Learning Objective:
At the end of this session, the learner should be able to describe the layers, neurovascular supply, and clinical relevance of the scalp.
The scalp refers to the layers of skin and subcutaneous tissue that cover the bones of the cranial vault. It serves protective, sensory, and thermoregulatory functions. In this article, we explore the anatomy of the scalp, including its five layers, neurovascular supply, and clinical correlations.
Layers of the Scalp
The scalp consists of five layers, remembered by the mnemonic ‘SCALP’:
S – Skin
C – Dense Connective Tissue
A – Aponeurosis (Epicranial)
L – Loose Areolar Connective Tissue
P – Periosteum
Skin
Contains hair follicles and sebaceous glands, making it a common site for sebaceous cysts.
Dense Connective Tissue
Connects the skin to the epicranial aponeurosis. It is richly vascularized and innervated.
Because the vessels are tightly bound to this layer, scalp wounds bleed profusely and cannot constrict effectively.
Epicranial Aponeurosis
A thin, tendon-like structure connecting the occipitalis and frontalis muscles, allowing coordinated movement of the scalp.
Loose Areolar Connective Tissue
Known as the danger area of the scalp, this layer contains emissary veins connecting superficial scalp veins to intracranial venous sinuses — allowing potential spread of infection.
Periosteum
The outer covering of cranial bones; continuous with the endosteum at sutural margins.
Clinical Relevance: Danger Area of the Scalp
The loose areolar connective tissue is called the “danger area” because infections here can spread intracranially via valveless emissary veins.
Arterial Supply
The scalp receives blood from both external and internal carotid arteries:
From the External Carotid:
- Superficial temporal artery – frontal and temporal regions
- Posterior auricular artery – area above and behind the ear
- Occipital artery – posterior scalp
From the Internal Carotid (via Ophthalmic artery):
- Supraorbital artery
- Supratrochlear artery
Venous Drainage
- Superficial veins: follow arterial pattern (superficial temporal, occipital, posterior auricular, supraorbital, supratrochlear).
- Deep drainage: via the pterygoid venous plexus, connecting to the maxillary vein.
- Emissary veins connect to diploic and dural venous sinuses, providing routes for infection spread.
Innervation of the Scalp
The scalp receives cutaneous innervation from branches of the trigeminal nerve (CN V) and cervical nerves (C2–C3).

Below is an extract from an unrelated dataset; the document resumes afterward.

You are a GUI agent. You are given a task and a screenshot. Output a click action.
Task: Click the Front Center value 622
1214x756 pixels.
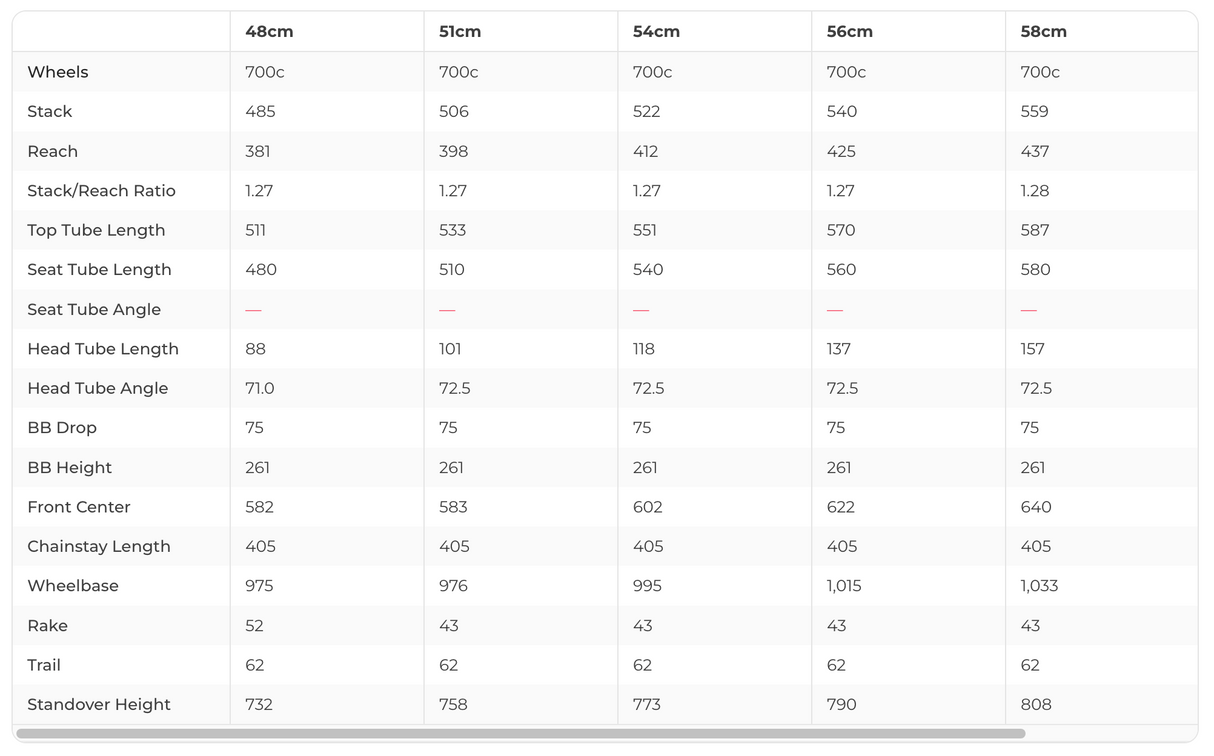[x=841, y=507]

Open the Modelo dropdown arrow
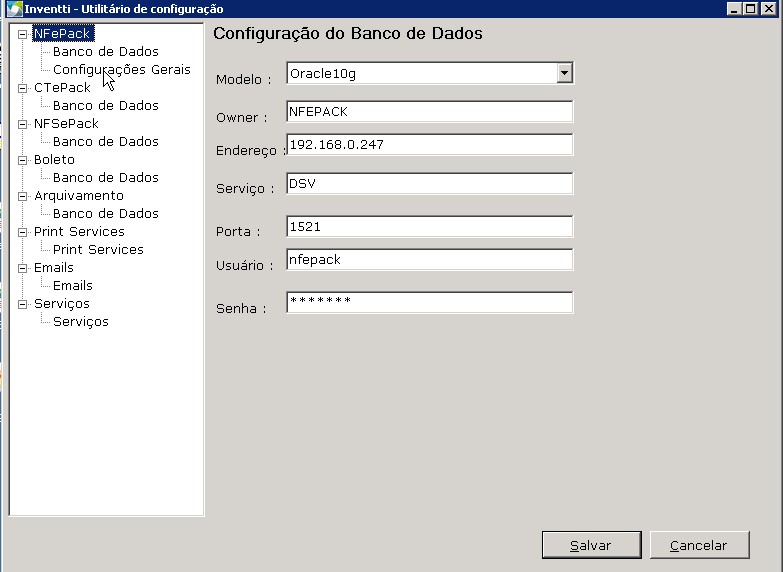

Trigeminal Nerve Branches:
- Supratrochlear nerve – anteromedial forehead
- Supraorbital nerve – forehead to vertex
- Zygomaticotemporal nerve – temple
- Auriculotemporal nerve – area above the auricle
Cervical Nerve Branches:
- Lesser occipital nerve (C2) – posterior to the ear
- Greater occipital nerve (C2) – occipital region
- Great auricular nerve (C2, C3) – skin posterior to the ear and over the mandibular angle
- Third occipital nerve (C3) – inferior occipital region
Clinical Correlation: Scalp Lacerations
Scalp wounds bleed profusely due to:
- Tension by the occipitofrontalis muscle prevents vessel closure
- Dense connective tissue prevents vasoconstriction
- Rich anastomotic blood supply
Key Points
- The scalp has five layers (SCALP); the first three move as a unit.
- The loose areolar layer is the danger area due to emissary veins.
- Profuse bleeding occurs with scalp wounds because of adherent vessels.
- Innervation comes from CN V (anterior scalp) and C2–C3 (posterior scalp).